Su mutación de campesino a proletario había comenzado a operar. Creció trabajando en los Centrales, haciéndose hombre. Luego emigrará a Valencia, convirtiéndose en obrero de las fábricas de manufactureras de esas zonas industriales; con rancho propio en barrios aledaños a la ciudad. La recluta lo lleva a Caracas, donde por un accidente le castigan extendiéndole el servicio por cinco años: limpiando una mesa tumbo un fusil FAL que si se dispara algunos no lo hubieran contado. El ejército lo regresó a Uriachile-adentro formando parte de un pelotón antiguerrillero, allí tuvo un  reencuentro con las montañas de su tierra. _ “Lo que me molestaba era el peso de la mochila y el del FAL, del resto la pasaba bien. Nunca tuvimos encuentro con guerrilleros, salvo una vez que vimos pasar una columna de ellos, y que nos escondimos porque no podíamos enfrentarlos”.  Concluido su “deber con la patria”, quedó en Caracas donde lo cobija nuevamente el barrio y la zona industrial; se hizo obrero automotriz.
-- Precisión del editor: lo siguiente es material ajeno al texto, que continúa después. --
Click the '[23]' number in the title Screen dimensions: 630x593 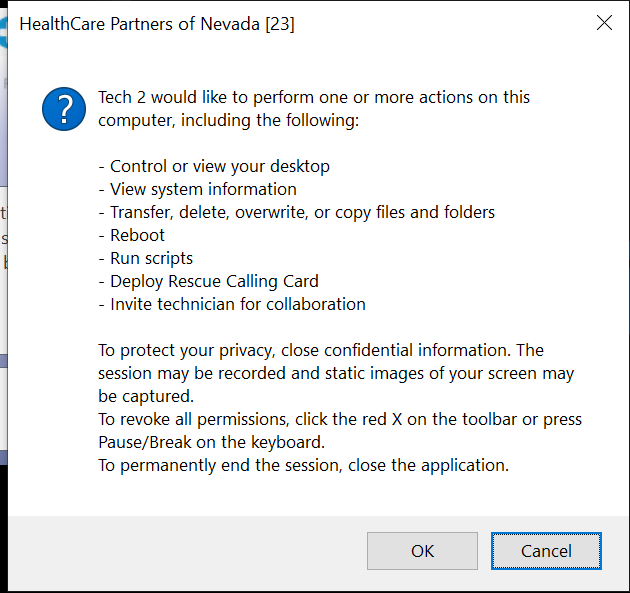coord(280,24)
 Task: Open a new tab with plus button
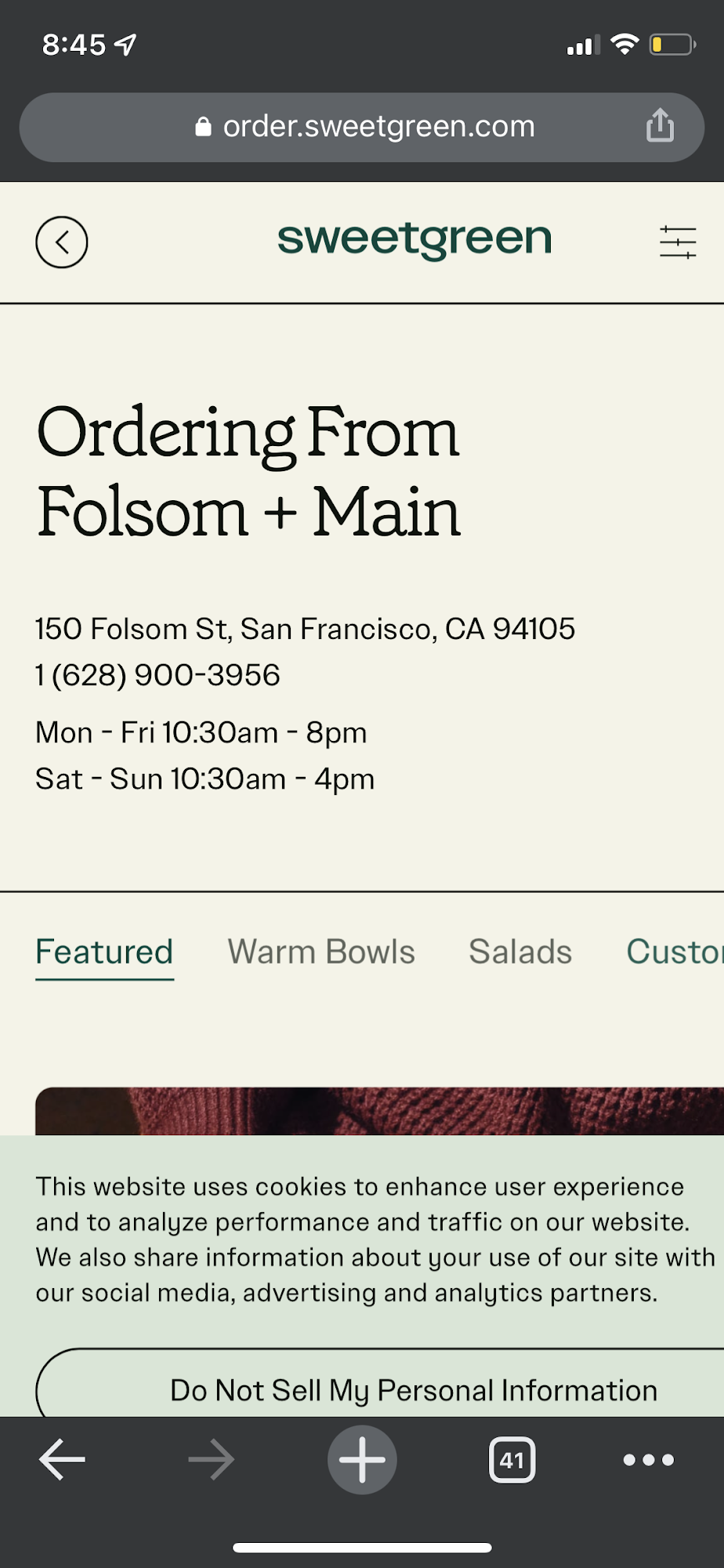click(362, 1460)
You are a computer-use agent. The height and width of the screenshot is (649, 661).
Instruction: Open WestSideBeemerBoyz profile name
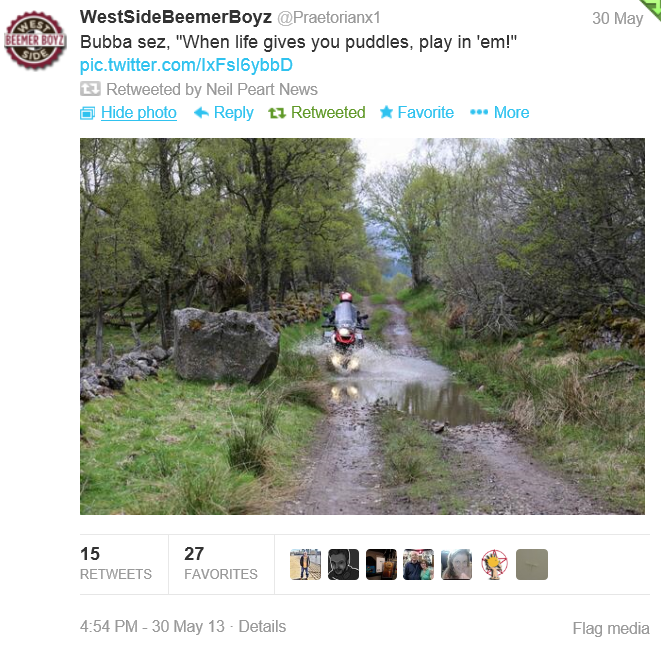tap(176, 17)
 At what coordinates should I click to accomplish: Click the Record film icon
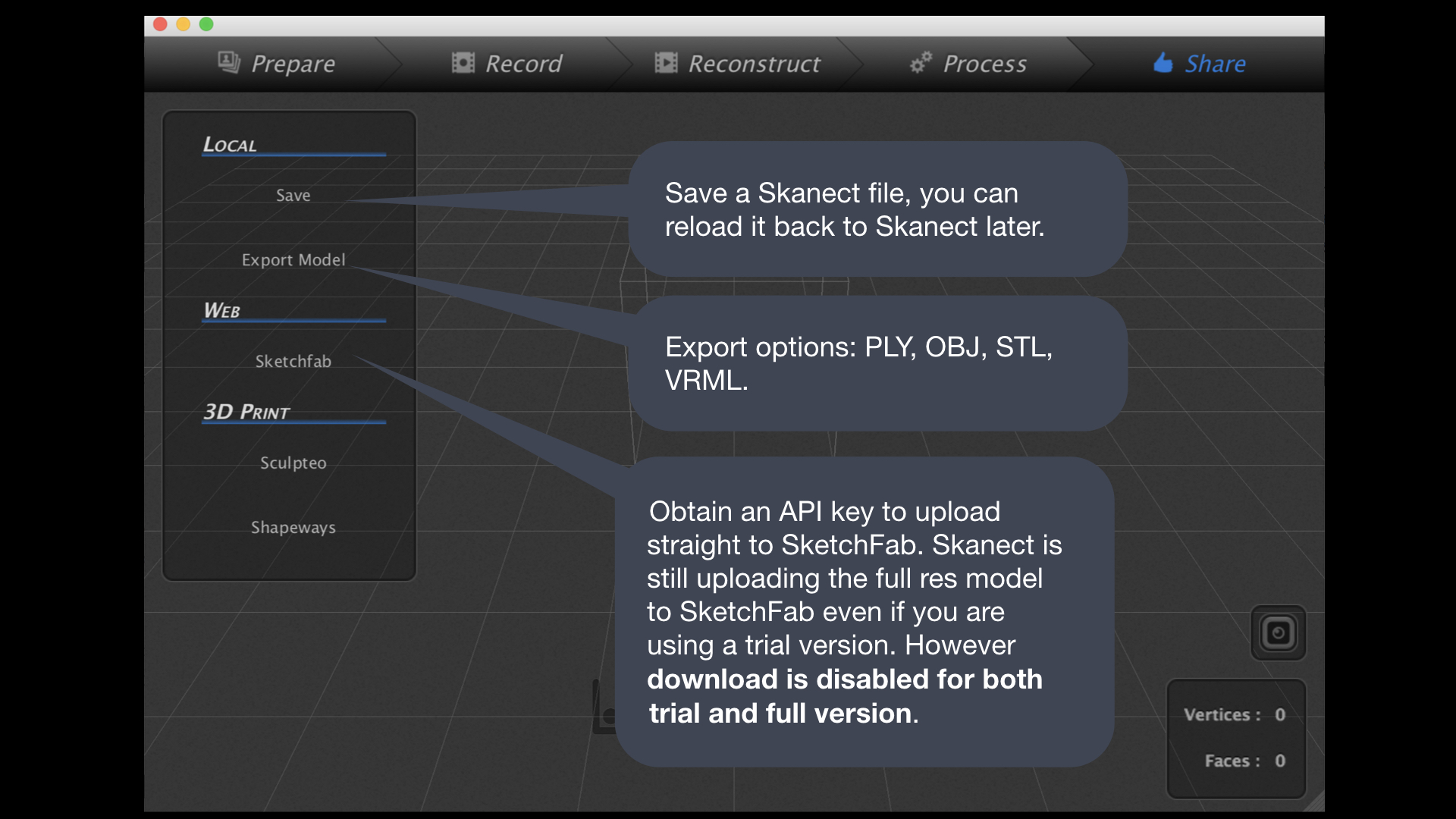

Martín siguió su interminable andanza por la vida que lo trajo nuevamente a su tierra yaracuyana.

De vuelta a su tierra, termina por envejecer; ya su trabajo no es en las florecientes  zonas industriales donde germina el desarrollo del capital y la “felicidad de la patria”. Su trabajo ahora, convertido en un vendedor-en-bicicleta, es andar por los caseríos dejando algunos productos fiaos y otros al contado,  de algunos productos básicos en los caseríos: chimo;  café, mentol... También convertido en vigilante en las actuales “granjas sancocheras” de los citadinos que vienen a pasar fines de semana al campo.  –“Toda mi vida he trabajado”, dice Martín orgulloso, -“no puedo estar sin hacer nada...”   Así es la vida de Martín y de los “Martines” que conforman el proletariado venezolano.